→ **Prompt**
Below are records; please set down exactly the lines from the first through the one containing "Viewport: 786px width, 221px height.".

→ **Data to use**
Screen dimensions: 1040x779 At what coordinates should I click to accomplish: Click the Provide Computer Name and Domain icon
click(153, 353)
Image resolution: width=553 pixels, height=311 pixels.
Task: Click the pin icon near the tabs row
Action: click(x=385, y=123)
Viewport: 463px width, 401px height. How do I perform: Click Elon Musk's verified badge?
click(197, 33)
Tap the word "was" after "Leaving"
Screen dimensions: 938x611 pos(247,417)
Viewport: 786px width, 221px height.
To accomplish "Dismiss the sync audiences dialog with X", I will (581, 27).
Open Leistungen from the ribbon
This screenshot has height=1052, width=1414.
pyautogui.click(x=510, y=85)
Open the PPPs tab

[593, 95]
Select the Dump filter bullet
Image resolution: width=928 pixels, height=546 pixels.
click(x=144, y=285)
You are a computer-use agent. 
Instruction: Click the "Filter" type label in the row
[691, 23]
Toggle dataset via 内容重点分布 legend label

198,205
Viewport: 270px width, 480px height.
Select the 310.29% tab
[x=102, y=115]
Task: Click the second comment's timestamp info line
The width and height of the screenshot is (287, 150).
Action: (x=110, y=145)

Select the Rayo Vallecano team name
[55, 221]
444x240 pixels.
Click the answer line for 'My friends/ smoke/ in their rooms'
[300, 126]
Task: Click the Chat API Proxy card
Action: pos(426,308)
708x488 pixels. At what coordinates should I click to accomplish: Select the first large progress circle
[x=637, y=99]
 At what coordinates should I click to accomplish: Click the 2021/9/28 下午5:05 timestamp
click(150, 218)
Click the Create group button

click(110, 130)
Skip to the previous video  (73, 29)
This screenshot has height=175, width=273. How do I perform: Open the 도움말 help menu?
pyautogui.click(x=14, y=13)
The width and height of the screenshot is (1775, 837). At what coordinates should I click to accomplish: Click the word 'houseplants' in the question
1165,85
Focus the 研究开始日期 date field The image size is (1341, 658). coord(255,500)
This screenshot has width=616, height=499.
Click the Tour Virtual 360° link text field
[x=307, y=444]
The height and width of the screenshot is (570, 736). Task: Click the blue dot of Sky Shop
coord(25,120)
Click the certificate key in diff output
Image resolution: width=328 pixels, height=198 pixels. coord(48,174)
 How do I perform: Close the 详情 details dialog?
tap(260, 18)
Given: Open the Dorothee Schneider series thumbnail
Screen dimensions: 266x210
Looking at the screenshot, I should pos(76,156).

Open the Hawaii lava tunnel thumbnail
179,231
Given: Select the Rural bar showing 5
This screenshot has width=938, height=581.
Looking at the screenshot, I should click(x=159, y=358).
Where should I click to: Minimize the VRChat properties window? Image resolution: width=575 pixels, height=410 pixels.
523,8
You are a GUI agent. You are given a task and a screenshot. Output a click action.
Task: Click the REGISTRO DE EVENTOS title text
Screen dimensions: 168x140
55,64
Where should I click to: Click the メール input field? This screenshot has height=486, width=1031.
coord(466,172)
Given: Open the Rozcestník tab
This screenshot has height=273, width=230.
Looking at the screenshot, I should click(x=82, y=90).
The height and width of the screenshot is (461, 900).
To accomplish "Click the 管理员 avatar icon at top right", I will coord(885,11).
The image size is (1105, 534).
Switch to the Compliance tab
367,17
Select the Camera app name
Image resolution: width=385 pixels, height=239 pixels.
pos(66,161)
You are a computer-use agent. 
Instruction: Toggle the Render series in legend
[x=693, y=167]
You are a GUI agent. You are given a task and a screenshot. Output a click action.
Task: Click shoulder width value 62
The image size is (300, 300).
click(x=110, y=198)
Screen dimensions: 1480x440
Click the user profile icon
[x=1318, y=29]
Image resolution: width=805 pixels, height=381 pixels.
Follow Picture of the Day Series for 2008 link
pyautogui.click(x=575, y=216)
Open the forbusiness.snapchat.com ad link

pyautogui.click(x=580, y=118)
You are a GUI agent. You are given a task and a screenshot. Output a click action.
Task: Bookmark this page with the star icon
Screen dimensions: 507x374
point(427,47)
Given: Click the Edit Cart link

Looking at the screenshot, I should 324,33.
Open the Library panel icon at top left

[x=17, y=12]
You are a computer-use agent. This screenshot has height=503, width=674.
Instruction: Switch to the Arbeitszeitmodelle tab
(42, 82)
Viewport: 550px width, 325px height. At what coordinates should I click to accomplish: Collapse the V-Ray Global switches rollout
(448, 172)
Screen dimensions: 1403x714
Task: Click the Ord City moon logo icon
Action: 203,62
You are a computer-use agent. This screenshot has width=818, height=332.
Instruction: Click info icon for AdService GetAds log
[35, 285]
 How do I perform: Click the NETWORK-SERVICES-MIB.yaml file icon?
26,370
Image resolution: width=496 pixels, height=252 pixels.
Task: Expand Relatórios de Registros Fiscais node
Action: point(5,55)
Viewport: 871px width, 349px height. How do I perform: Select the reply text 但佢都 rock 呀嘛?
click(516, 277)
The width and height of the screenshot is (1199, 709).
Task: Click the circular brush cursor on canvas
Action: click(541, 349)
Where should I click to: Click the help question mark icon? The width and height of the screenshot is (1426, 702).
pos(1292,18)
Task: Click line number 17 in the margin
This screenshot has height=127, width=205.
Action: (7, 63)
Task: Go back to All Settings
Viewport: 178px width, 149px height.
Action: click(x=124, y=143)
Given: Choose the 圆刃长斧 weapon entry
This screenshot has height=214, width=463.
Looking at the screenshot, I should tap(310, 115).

→ **Written response**
Screen dimensions: 1040x779 At what coordinates should I click to accomplish: Click the Provide Computer Name and Domain icon
click(153, 353)
Image resolution: width=553 pixels, height=311 pixels.
Task: Click the pin icon near the tabs row
Action: click(x=385, y=123)
Viewport: 463px width, 401px height. How do I perform: Click Elon Musk's verified badge?
click(197, 33)
Tap the word "was" after "Leaving"
Screen dimensions: 938x611 pos(247,417)
Viewport: 786px width, 221px height.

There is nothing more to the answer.